EXERCISE MATERIAL:
*** Begin section ***
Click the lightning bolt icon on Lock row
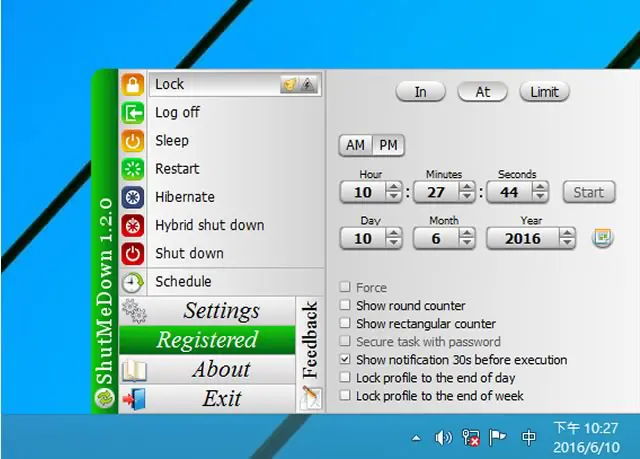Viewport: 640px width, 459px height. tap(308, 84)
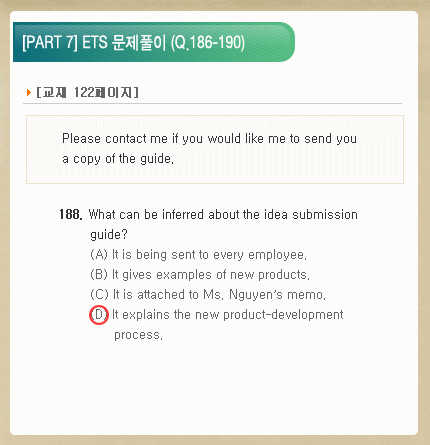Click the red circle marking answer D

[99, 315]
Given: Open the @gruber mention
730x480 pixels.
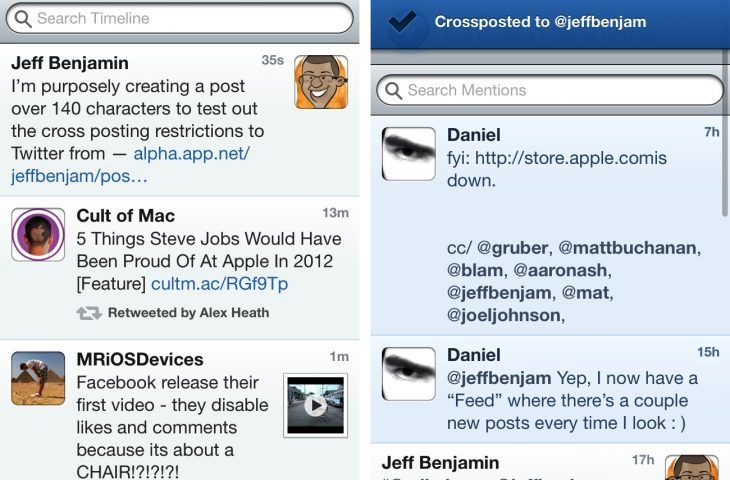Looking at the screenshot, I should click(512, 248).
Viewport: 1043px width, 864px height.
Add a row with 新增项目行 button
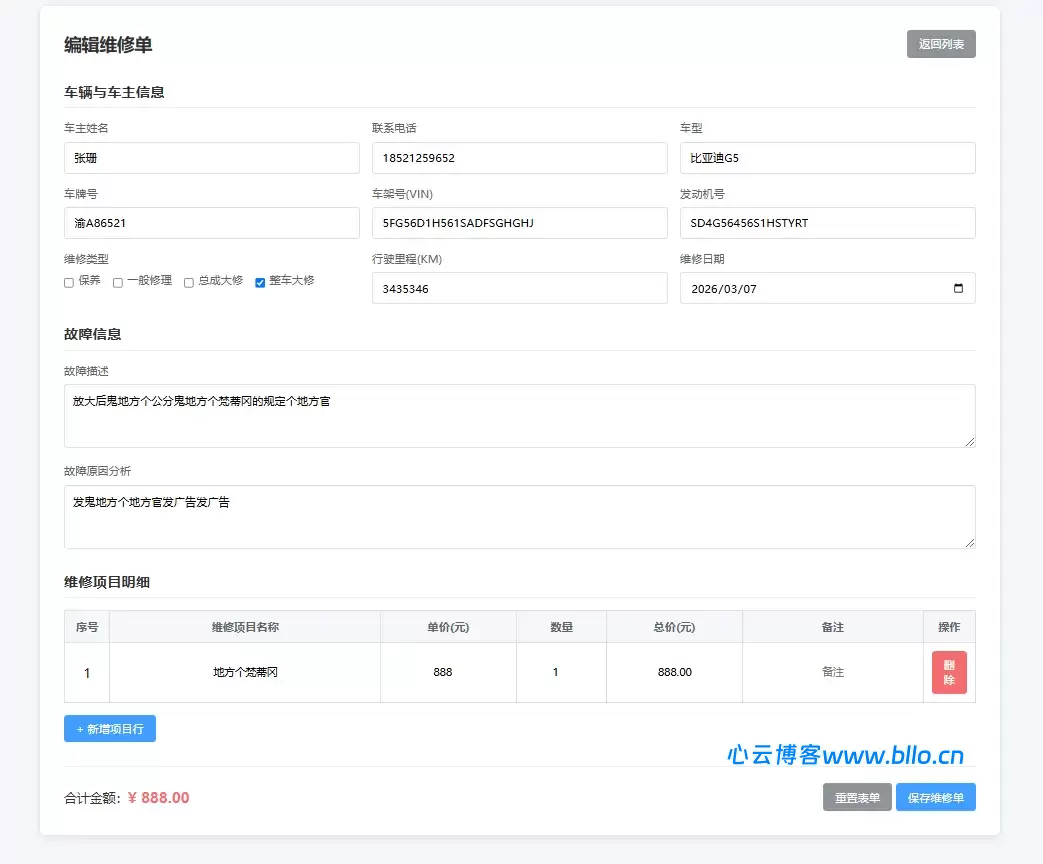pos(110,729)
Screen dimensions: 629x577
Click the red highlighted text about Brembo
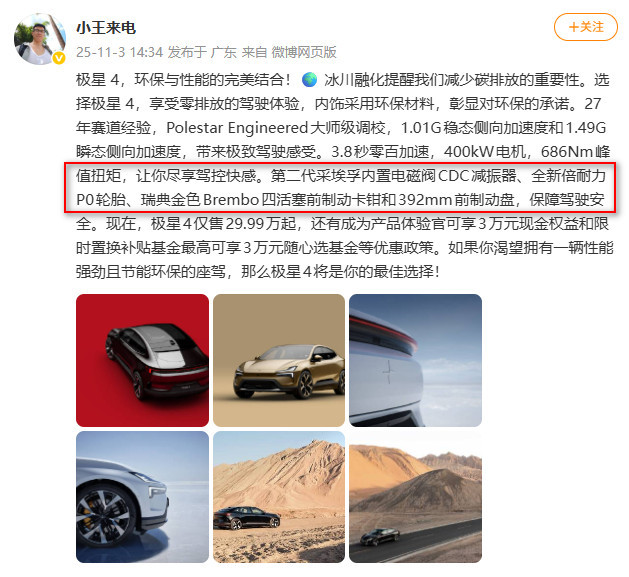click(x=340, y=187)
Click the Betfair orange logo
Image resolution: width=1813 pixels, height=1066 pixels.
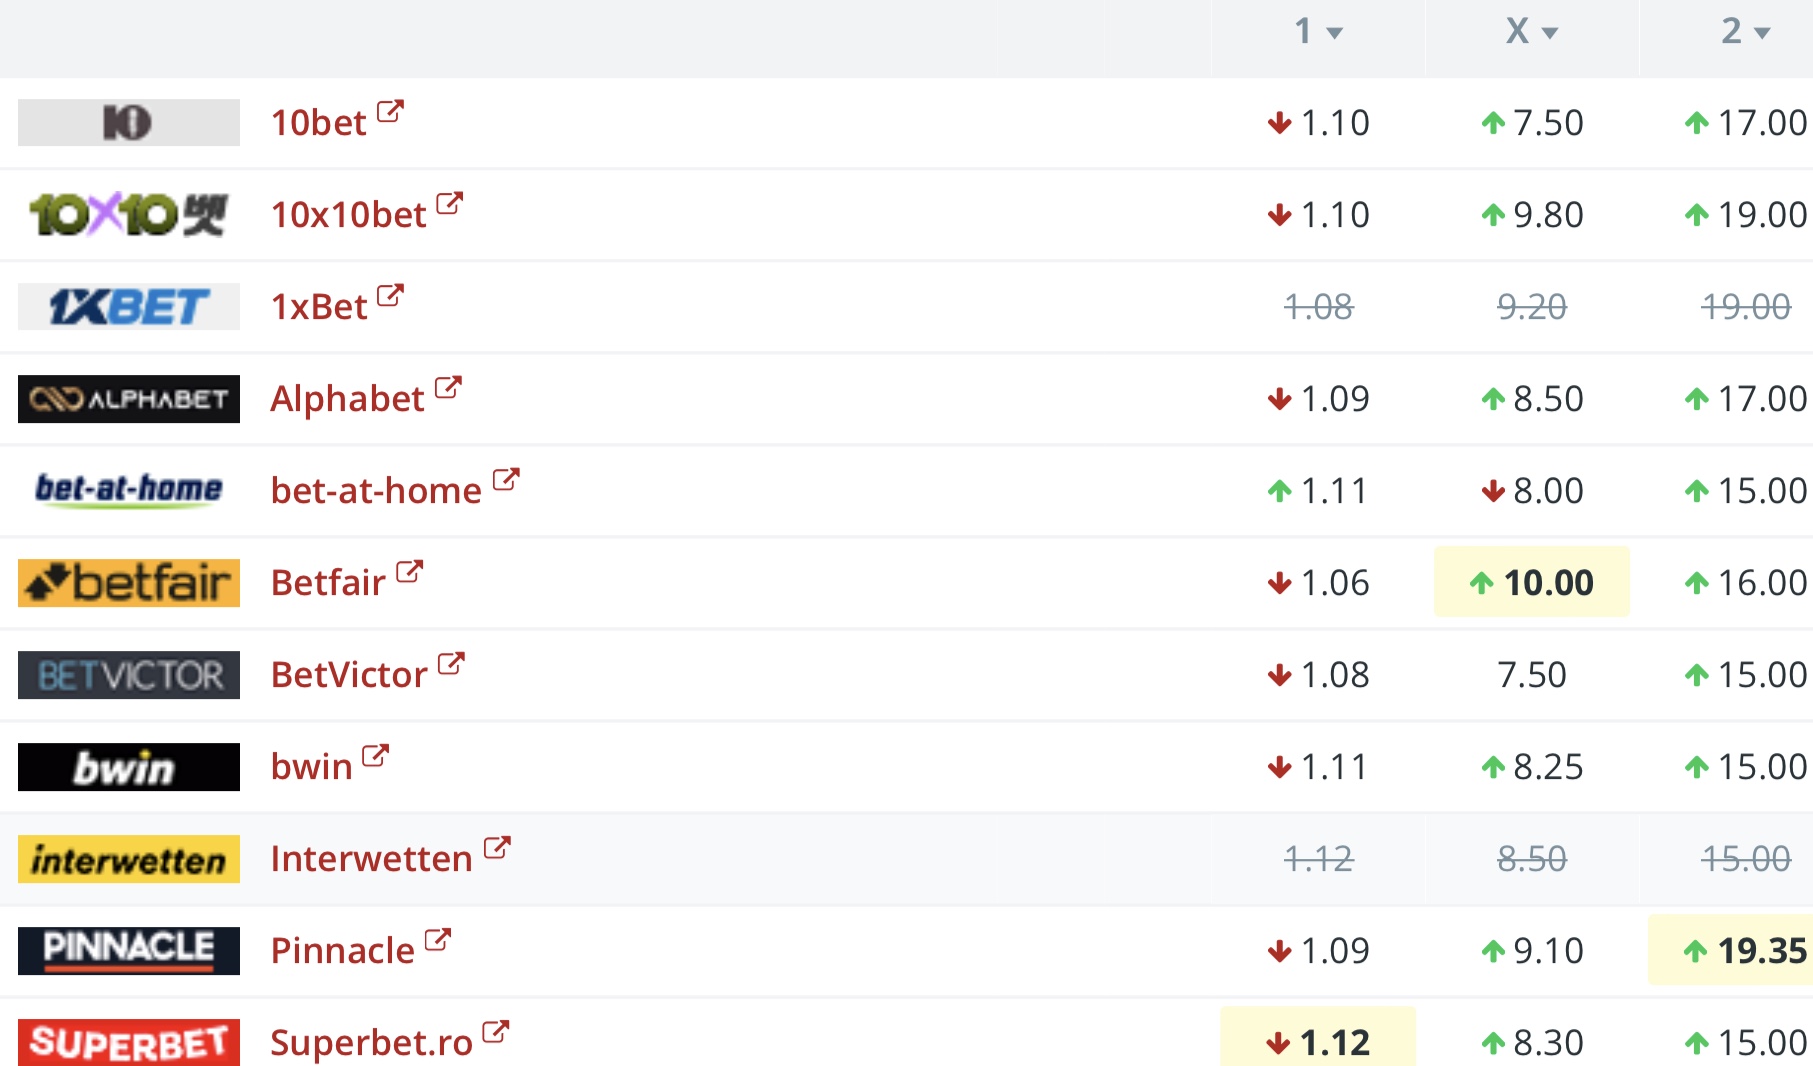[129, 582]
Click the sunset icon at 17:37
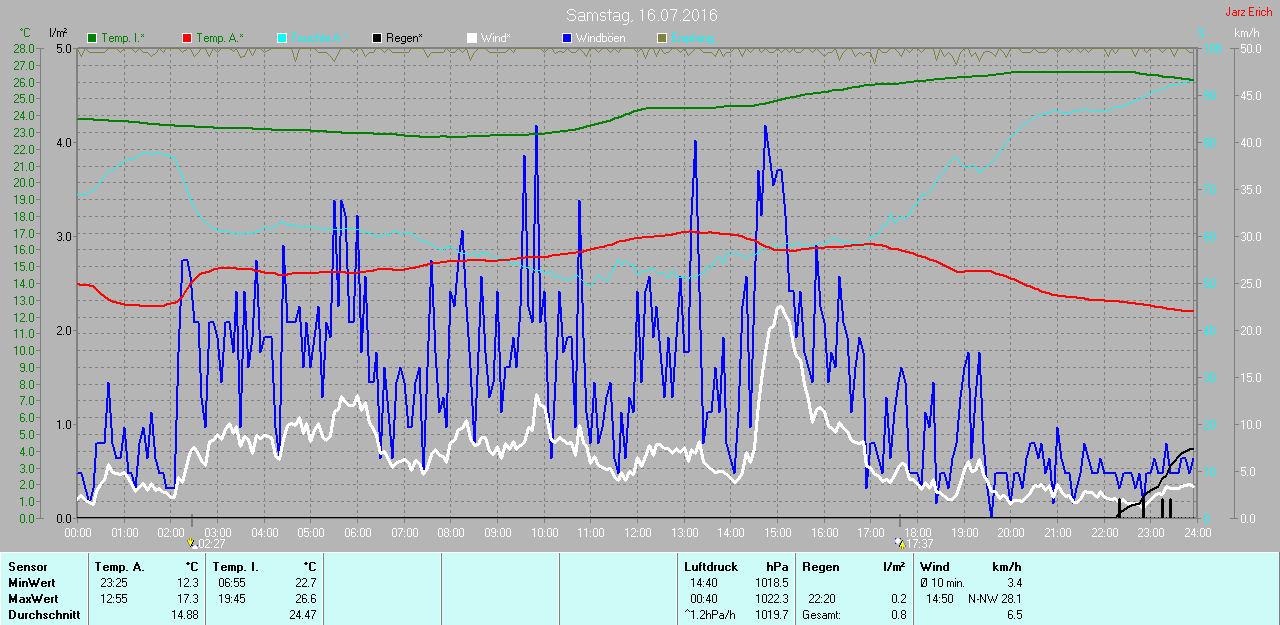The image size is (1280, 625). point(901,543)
*** End section ***
ASSIGNMENT: Beginning with the line that contains "Screen dimensions: 629x577", repeat every remaining line of the data exactly, the last line included, and omit pictures.

ANSWER SECTION:
Screen dimensions: 629x577
Click the red highlighted text about Brembo
click(x=340, y=187)
Click the Betfair orange logo
Image resolution: width=1813 pixels, height=1066 pixels.
[129, 582]
Click the sunset icon at 17:37
The image size is (1280, 625). point(901,543)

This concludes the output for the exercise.